Government Incentives, FAME & State Subsidies
The central FAME II scheme expired in March 2024, and FAME III is still in policy-draft stage as of June 2026 with no launched portal yet. That means central-level demand incentives on the Windsor are currently zero. What’s actually live is at the state level — and this is where Tier-2 buyers can get real savings:
- Maharashtra: Road tax exemption + ₹1.5 lakh subsidy on first 10,000 e-cars (scheme nearly exhausted — check Vahan portal).
- Delhi NCT: Road tax + registration fully waived. Effective on-road savings: ₹90K–1.4 lakh.
- Telangana, Andhra Pradesh, Karnataka: Road tax exempted for personal EVs. No direct subsidy.
- Gujarat: ₹1.5 lakh subsidy on EV cars (check current allocation).
- Uttar Pradesh: Recently announced 100% road tax exemption (verify with local RTO; rules changing through 2026).
Always confirm with your dealer in writing what gets passed through — some dealerships pocket part of the state subsidy if you don’t ask. Cross-check the central Ministry of Road Transport & Highways notifications and your state transport department portal before signing.
Verdict: Who Should Buy the MG Windsor EV?
Buy it if: you live in or near a metro/Tier-2 city with MG service, you want maximum cabin space and rear comfort under ₹16 lakh, and BaaS pricing fits your monthly cash flow.
Skip it if: you’re in a Tier-3 town without an MG service centre within 100 km, you drive over 2,000 km/month (BaaS gets expensive), or you want sporty driving dynamics.

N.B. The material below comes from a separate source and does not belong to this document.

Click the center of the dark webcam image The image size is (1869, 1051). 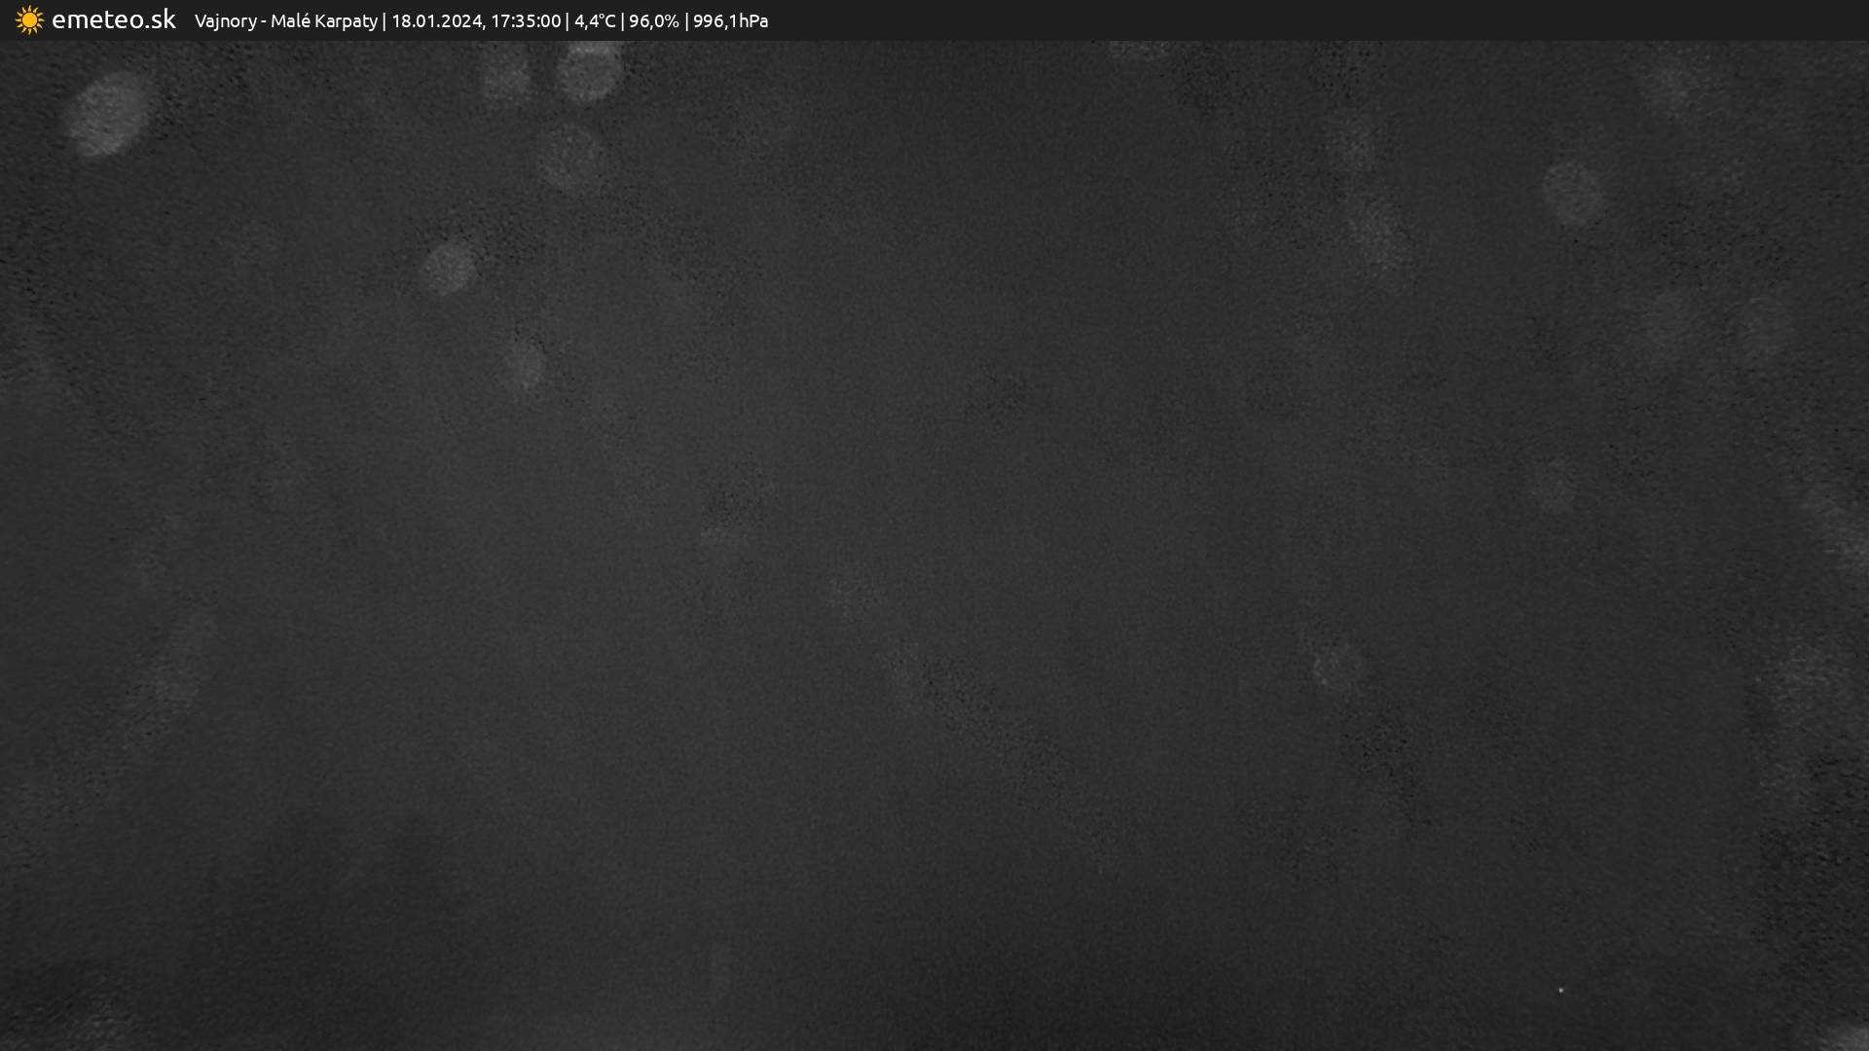[935, 545]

Honest take: the Windsor is the most comfortable EV in its price band, and BaaS is a genuinely smart financial product for the right buyer. But it’s not a one-size-fits-all answer. Cross-shop the Tata Punch EV if you want the safer infrastructure bet, and read our EV vs petrol true cost of ownership breakdown before signing anything. For more options, see our best EVs under ₹15 lakh roundup. For two-wheeler shoppers, our Bajaj Chetak vs TVS iQube comparison covers the scooter side.
Independent owner reviews are also worth a read — ZigWheels user reviews and CarDekho’s owner-rated section have 100+ real-buyer datapoints.

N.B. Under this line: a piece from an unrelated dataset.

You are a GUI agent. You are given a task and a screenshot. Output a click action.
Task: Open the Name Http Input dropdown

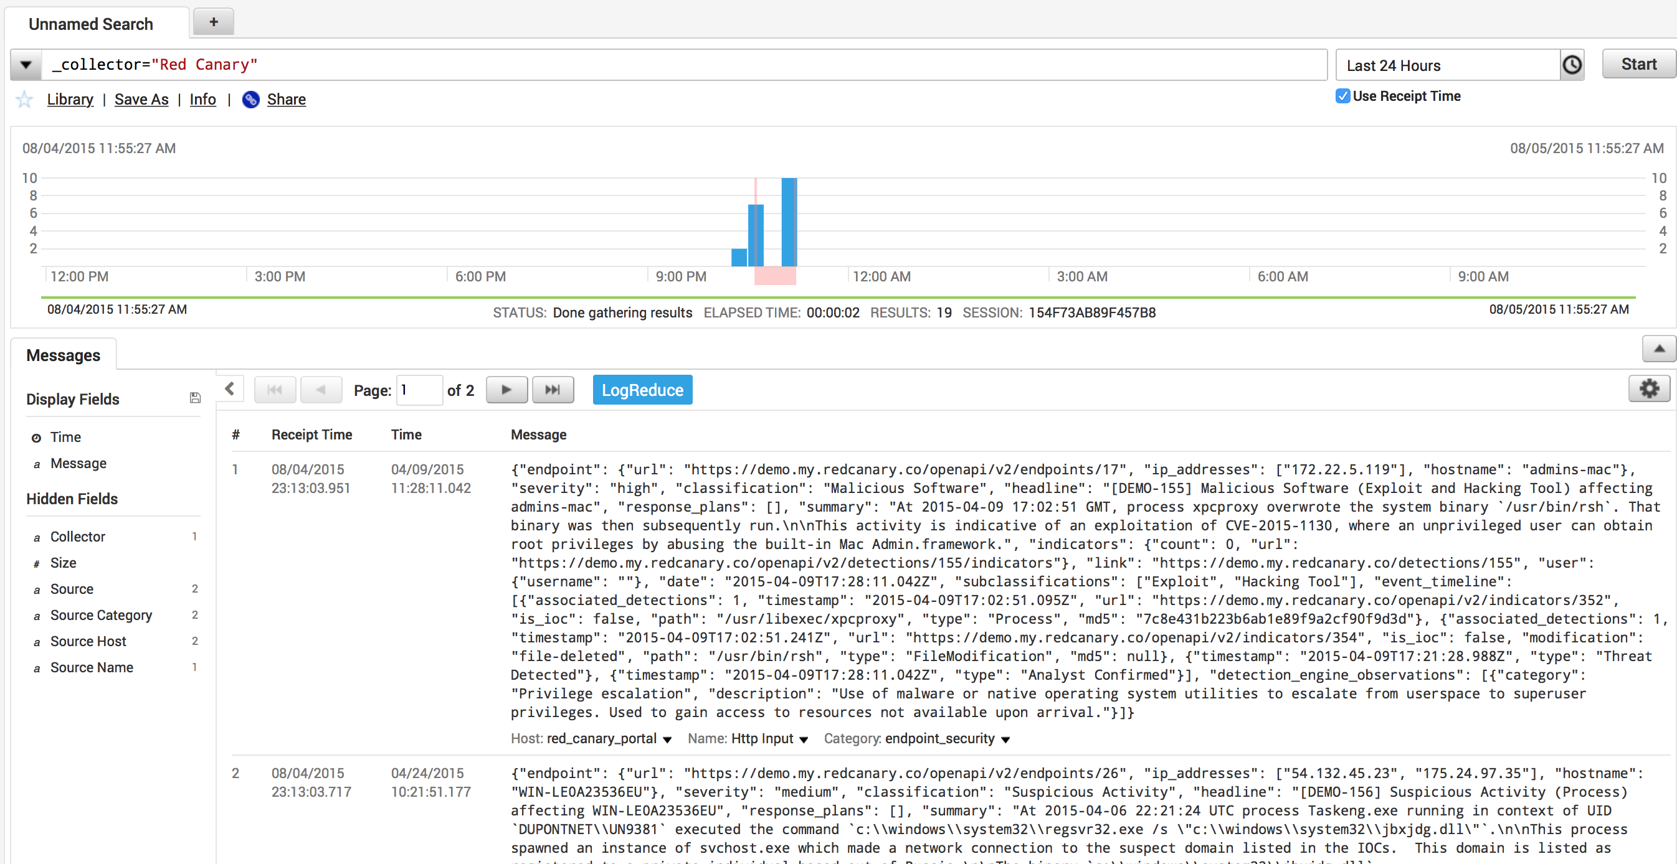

Frequently Asked Questions
Is the MG Windsor EV the best EV under ₹15 lakh in India?
It’s the most spacious and comfortable, but not the cheapest. Under ₹15 lakh ex-showroom (with BaaS), it offers cabin space no rival matches. The Tata Punch EV is ₹1–2 lakh cheaper with a wider service network. Pick the Windsor for comfort, the Punch for value and infrastructure.
What is the real-world range of the MG Windsor EV?
In mixed driving with AC, owners report 250–280 km on the Pro (38 kWh) variant. In peak Indian summers (40°C+), expect 210–230 km — roughly 18–20% below the ARAI claim of 449 km.
How does Battery-as-a-Service (BaaS) work on the MG Windsor?
You buy the car without the battery (lower upfront price), then pay MG ₹3.5 per km driven, billed monthly. The battery stays MG’s property — if it degrades, MG replaces it. Best for drivers under 1,200 km/month who don’t want a large EMI. High-mileage drivers should take the full-purchase variant.
Is the MG Windsor’s service network reliable in Tier-2 and Tier-3 cities?
JSW MG Motor has ~340 service touchpoints as of June 2026, with EV-trained technicians in Tier-2 cities like Pune, Nagpur, Indore, Lucknow, Coimbatore. In Tier-3 towns, the nearest service centre is often 100–180 km away — a real concern for HV faults that need flatbed towing. Tata and Mahindra still have wider EV service density.
What is the 5-year ownership cost of the MG Windsor EV?
For 60,000 km over 5 years, the Windsor Pro costs roughly ₹16.4 lakh (full purchase) or ₹17.8 lakh (BaaS, due to the per-km rental). This includes electricity, insurance, service, and depreciation. The Tata Punch EV LR works out to ~₹15.6 lakh on the same usage — about 5% cheaper.